Sputnik’s Garland Nixon suggested that the US is searching for a pretext which they may use to sanction China. During US Secretary of State Antony Blinken’s visit to China, Blinken made a groundless accusation against China of being Russia’s “top supplier” for their defense industrial base as the US continues its support of Ukraine in a proxy war with Russia.
A New York based
newspaper recently reported that the US is “drafting sanctions that threaten to cut some Chinese banks off from the global financial system” which they hope will pressure Beijing to stop its commercial support of Russia’s military production.
“Beijing and Moscow are joined strategically. They continue to say to the West that they cannot be separated. And they understand that if they are separated, then divided they will fall. That if they don't support each other, then they give the West, particularly the US, the opportunity and the power to destroy them individually,” said Tauheed.
“So they're not going to separate, they're joined strategically. And because of the things we said before about these sanctions being bad for business, Xi has no reason to think of this as a real plan. There are no real plans that can work. So, Xi can only lose if he believes the threat and doesn't take it as a fake out. I think because Moscow and Beijing are joined strategically, I can't see Xi going for this fake.”
“The Biden administration is desperate for some kind of win, and it's just flailing around in places that it thinks it might be able to win. You know, Biden wants to be able to win with Russia in Ukraine. That war is going badly, and even the mainstream media is admitting that it's going badly,” the professor added. “Should things collapse there before the November election, then Biden, of course, will be seen as the cause of that failure.”
A recent
analysis from Xinhua news claims that China’s economic recovery has “gathered steam in the first quarter of 2024, displaying strength and resilience and bringing much-needed certainty to an otherwise uncertain global economic landscape”. The analysis also found that the Chinese economy is shifting from “rapid growth” to “high-quality development”.
“Yes, the Chinese economy is growing over 5%. Now, that's down from pre-pandemic, when the Chinese economy was growing at 8%,” said Tauheed. “But, essentially all economies are recovering from the pandemic, but 5% is much higher than the 2% or 3% that the US is growing at.”

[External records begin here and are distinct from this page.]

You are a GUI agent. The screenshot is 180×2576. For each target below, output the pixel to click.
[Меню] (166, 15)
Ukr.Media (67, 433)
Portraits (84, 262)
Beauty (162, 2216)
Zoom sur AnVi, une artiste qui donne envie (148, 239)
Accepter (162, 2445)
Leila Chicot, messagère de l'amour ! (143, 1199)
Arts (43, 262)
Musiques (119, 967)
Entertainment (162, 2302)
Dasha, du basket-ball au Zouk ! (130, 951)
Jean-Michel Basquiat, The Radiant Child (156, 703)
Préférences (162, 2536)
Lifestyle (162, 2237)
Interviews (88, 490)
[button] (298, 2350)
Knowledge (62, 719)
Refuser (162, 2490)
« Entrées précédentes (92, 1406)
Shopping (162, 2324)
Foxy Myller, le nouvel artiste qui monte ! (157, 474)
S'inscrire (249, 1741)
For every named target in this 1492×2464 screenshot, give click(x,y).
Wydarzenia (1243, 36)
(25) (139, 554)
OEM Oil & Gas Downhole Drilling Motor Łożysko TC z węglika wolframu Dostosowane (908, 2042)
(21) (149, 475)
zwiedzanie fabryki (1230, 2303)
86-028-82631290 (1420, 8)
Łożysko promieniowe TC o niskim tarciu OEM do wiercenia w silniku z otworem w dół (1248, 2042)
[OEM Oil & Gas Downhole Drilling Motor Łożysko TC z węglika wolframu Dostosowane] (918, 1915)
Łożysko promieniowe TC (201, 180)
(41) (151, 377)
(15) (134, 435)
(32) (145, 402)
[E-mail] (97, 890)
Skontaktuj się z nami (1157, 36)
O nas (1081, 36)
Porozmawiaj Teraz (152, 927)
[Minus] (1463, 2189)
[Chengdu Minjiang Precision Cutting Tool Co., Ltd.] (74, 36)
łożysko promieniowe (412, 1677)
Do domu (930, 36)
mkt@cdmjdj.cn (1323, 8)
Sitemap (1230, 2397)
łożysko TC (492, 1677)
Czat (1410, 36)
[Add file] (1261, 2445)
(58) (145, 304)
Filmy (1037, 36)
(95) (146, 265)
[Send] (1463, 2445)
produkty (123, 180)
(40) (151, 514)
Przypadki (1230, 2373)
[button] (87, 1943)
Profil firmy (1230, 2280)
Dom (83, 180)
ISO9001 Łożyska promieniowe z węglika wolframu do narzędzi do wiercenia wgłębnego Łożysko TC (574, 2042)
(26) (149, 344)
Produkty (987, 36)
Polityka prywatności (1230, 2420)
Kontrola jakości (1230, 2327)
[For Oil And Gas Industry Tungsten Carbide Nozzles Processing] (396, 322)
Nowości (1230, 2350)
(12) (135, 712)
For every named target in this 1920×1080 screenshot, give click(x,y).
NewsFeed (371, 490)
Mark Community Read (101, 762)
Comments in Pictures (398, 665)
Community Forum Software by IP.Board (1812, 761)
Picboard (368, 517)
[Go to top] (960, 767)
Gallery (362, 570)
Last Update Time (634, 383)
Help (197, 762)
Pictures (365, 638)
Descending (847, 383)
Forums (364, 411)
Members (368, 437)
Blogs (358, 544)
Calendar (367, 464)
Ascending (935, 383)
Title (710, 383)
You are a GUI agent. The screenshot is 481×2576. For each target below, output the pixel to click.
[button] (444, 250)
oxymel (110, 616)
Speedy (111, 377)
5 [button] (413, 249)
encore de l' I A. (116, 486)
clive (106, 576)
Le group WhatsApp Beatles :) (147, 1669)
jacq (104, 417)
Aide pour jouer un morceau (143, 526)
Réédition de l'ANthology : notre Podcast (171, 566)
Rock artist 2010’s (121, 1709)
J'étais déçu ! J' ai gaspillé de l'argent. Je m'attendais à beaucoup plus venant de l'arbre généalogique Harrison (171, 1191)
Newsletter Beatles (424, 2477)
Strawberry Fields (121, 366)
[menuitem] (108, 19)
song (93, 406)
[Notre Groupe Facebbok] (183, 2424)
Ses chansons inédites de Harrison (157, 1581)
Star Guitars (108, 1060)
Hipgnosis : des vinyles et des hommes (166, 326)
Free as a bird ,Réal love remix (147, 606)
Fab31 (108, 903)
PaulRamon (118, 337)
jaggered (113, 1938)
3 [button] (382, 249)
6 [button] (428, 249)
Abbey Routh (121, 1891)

“If you just concentrate on growth and just producing more and more products, your production infrastructure becomes old. Bridges start to fall down. You find your workforce is not competitive and eventually that will catch up with you,” Tauheed explained.
During Blinken’s trip to China, the secretary and Xi also discussed next steps regarding a range of commitments that Xi and President Joe Biden made at their summit in California in November. Those include advancing cooperation on counternarcotics, military-to-military communication, talks on artificial intelligence risks and safety, and people to people exchanges, according to a State Department readout.